§ Texte cité

- - - - -

Vous avez évolué graduellement de l’interprétation de votre musique par des orchestres à créer vous-même vos œuvres orchestrales originales. Quel a été votre processus ? Avez-vous dû plonger plus profondément dans le solfège pour cela ?
Oui, j’ai eu pas mal de recherche à faire pour mieux comprendre le niveau de ce à quoi je m’essayais, en commençant par comment un orchestre fonctionne avec les limites et aptitudes de chaque musicien, ce que les instruments peuvent vraiment faire et ce que les musiciens peuvent leur faire, puis récupérer cette information et avoir une meilleure idée de comment écrire les compositions originales. Ce n’est pas une bonne chose d’avoir des musiciens qui n’ont rien à faire, pas vrai ? Donc, chaque morceau doit être écrit avec l’idée que chacun va jouer à un moment donné ou avoir un rôle à jouer dans la composition. J’ai donc dû apprendre tout ça et garder un œil sur ce que la musique classique a traversé et ce qui est actuellement considéré comme des nouveaux types de musique, des choses comme ça, et m’immerger toujours plus dans ce genre musical pour mieux le comprendre. Ça, et aussi chercher d’autres exemples en termes de comment traduire les concepts, étudier le cinéma et autres productions pour me faire une idée de ce que j’ai besoin que le public ressente à certains moments, en empruntant des choses à la dance music dans la façon dont on piège les gens pour qu’ils entendent une chose, puis une autre arrive, comme une gauche-droite en boxe et tout ça, on utilise un peu toutes les choses qu’on connaît.
Vous ne pouvez pas ignorer le peu de compositeurs Noirs reconnus. Y a-t-il une partie de vous qui cherche à se démarquer de la conception habituelle que les Noirs appartiennent à des genres donnés, tels que le jazz, le r’n’b… Est-ce que vous essayez d’en faire une mission d’une manière ou d’une autre ?
Non ! Je vis et pense au-delà de ça. Je pense que les gens qui en font toute une affaire sont ceux qui ont vraiment besoin de le faire parce qu’ils ont besoin de ce type de structure de classe basée sur ci et ça. Je pense être assez chanceux d’avoir la capacité de voir au-delà de ma communauté, au-delà de mon pays, au-delà des races. Je ne pense vraiment à ces choses-là que quand on me les rappelle. Quand je suis assis dans le studio et que je travaille, il n’y a rien à voir avec la couleur. Ou quand je suis assis face à un clavier et que je pense à deux planètes qui s’entrechoquent, ça n’a rien à voir avec l’Afrique, ça n’a rien à voir avec l’Amérique, ou autre. Non, je pense de façon positive. Le fait que l’histoire de mes ancêtres m’a été retirée me permet de pouvoir réinventer, re créer et construire ma vie autour de moi en ce moment précis. Et si je choisis de me focaliser principalement sur l’avenir et non le passé, je suis tout autant à l’aise avec ça. Certaines personnes peuvent avoir un problème à penser très loin à l’avance parce que ça ne devient pas clair, cela représente tellement de hasard, de conséquence. Mais en fait, je suis tout aussi confortable à regarder de l’avant que je le suis à regarder en arrière. Donc je peux rêver inconditionnellement et travailler pour traduire ces idées inconditionnellement.

- - - - -

§ À faire
1 – Reprenez le passage de l'entretien situé entre « Vous ne pouvez » et « d’une autre ? », inclus, en mettant « le blues » à la place de « le jazz ».
2 – Relevez tous les genres musicaux nommés dans l'entretien.
Les enregistrements n'ont aucun rôle ici.

- - - - -

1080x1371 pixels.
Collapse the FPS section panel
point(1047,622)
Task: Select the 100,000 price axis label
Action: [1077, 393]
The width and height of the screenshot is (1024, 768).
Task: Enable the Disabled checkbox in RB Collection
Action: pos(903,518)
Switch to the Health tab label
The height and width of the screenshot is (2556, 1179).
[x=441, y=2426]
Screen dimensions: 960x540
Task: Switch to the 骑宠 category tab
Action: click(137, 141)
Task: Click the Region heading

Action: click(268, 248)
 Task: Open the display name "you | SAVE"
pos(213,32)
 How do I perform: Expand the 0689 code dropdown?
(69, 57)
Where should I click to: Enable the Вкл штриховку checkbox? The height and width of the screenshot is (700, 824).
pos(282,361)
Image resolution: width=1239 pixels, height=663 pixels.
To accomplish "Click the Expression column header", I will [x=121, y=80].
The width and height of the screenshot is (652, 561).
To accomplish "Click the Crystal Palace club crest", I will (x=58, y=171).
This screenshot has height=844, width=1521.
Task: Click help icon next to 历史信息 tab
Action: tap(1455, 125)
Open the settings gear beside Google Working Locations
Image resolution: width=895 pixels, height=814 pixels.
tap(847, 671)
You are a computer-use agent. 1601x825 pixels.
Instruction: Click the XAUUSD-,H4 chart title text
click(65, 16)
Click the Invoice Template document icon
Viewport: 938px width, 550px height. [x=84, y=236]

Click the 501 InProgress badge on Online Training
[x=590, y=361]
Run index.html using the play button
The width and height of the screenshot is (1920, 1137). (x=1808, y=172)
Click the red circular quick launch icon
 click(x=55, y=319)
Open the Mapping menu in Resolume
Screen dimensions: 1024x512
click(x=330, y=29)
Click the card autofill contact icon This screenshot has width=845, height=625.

- - - - -

§ Résultats
1 –
Vous ne pouvez pas ignorer le peu de compositeurs Noirs reconnus. Y a-t-il une partie de vous qui cherche à se démarquer de la conception habituelle que les Noirs appartiennent à des genres donnés, tels que le blues, le r’n’b… Est-ce que vous essayez d’en faire une mission d’une manière ou d’une autre ?

2 – la musique classique, la dance music, le jazz, le r'n'b